== MATERIAL FOR THIS TASK ==

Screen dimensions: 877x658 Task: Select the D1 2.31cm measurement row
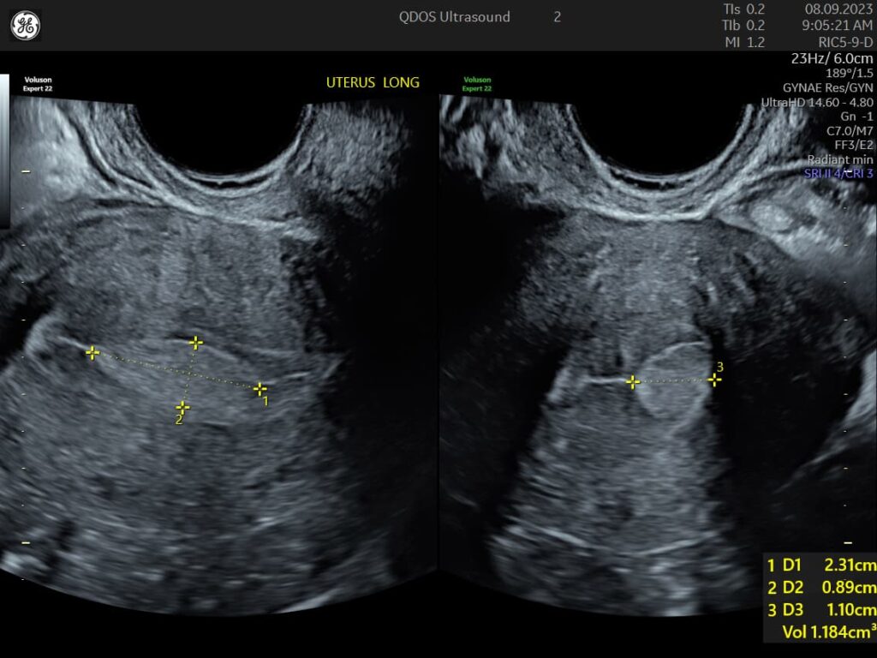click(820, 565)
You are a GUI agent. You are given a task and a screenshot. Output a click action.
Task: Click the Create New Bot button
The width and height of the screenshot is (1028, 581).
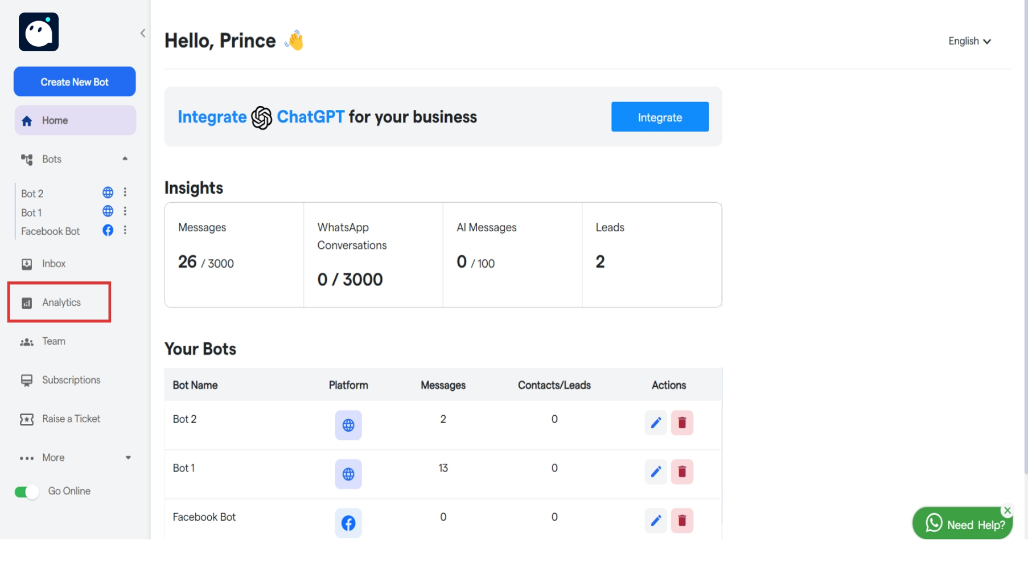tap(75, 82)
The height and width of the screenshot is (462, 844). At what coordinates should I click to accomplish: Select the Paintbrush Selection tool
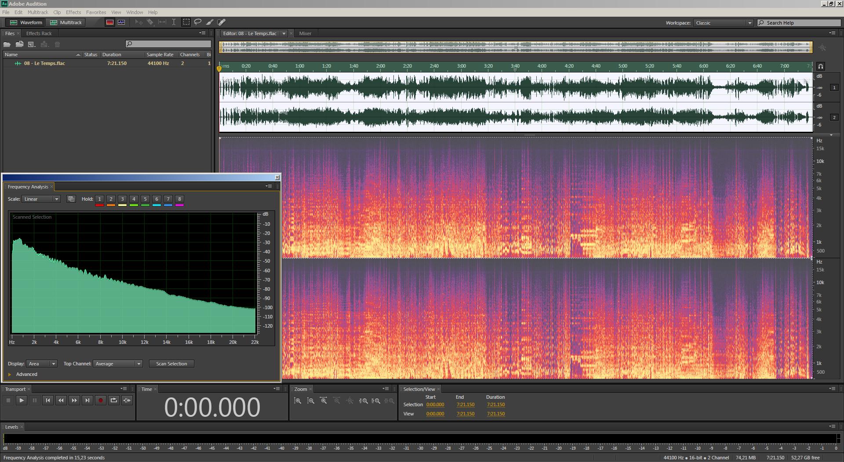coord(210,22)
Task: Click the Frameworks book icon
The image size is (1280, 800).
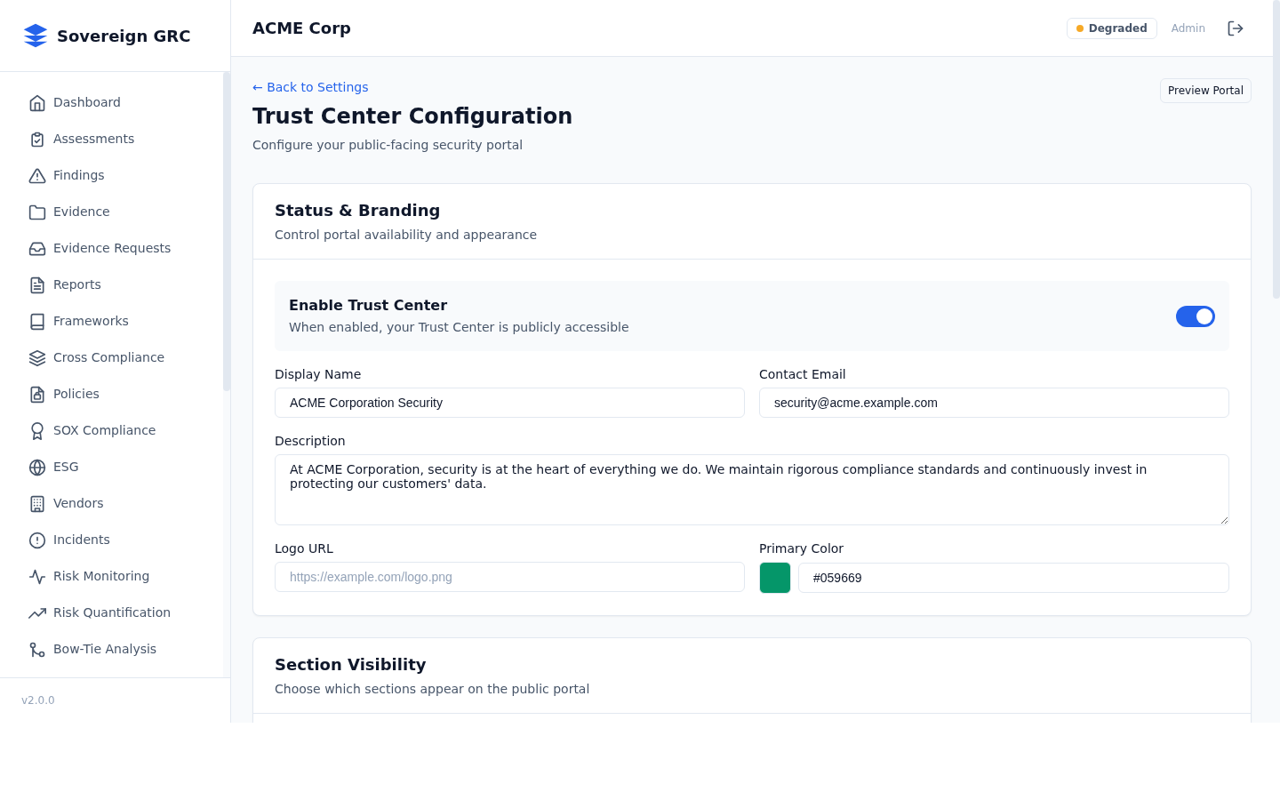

== WHAT THE TASK REQUIRES ==
Reproduce only the lines from the line that holds "The width and" through the end of the records, exactly as they stand, both ends included and pictures excluded.

== YOUR RESPONSE ==
The width and height of the screenshot is (1028, 581).
tap(75, 82)
The height and width of the screenshot is (462, 844). At what coordinates should I click to accomplish: Select the Paintbrush Selection tool
coord(210,22)
Task: Click the Frameworks book icon
The image size is (1280, 800).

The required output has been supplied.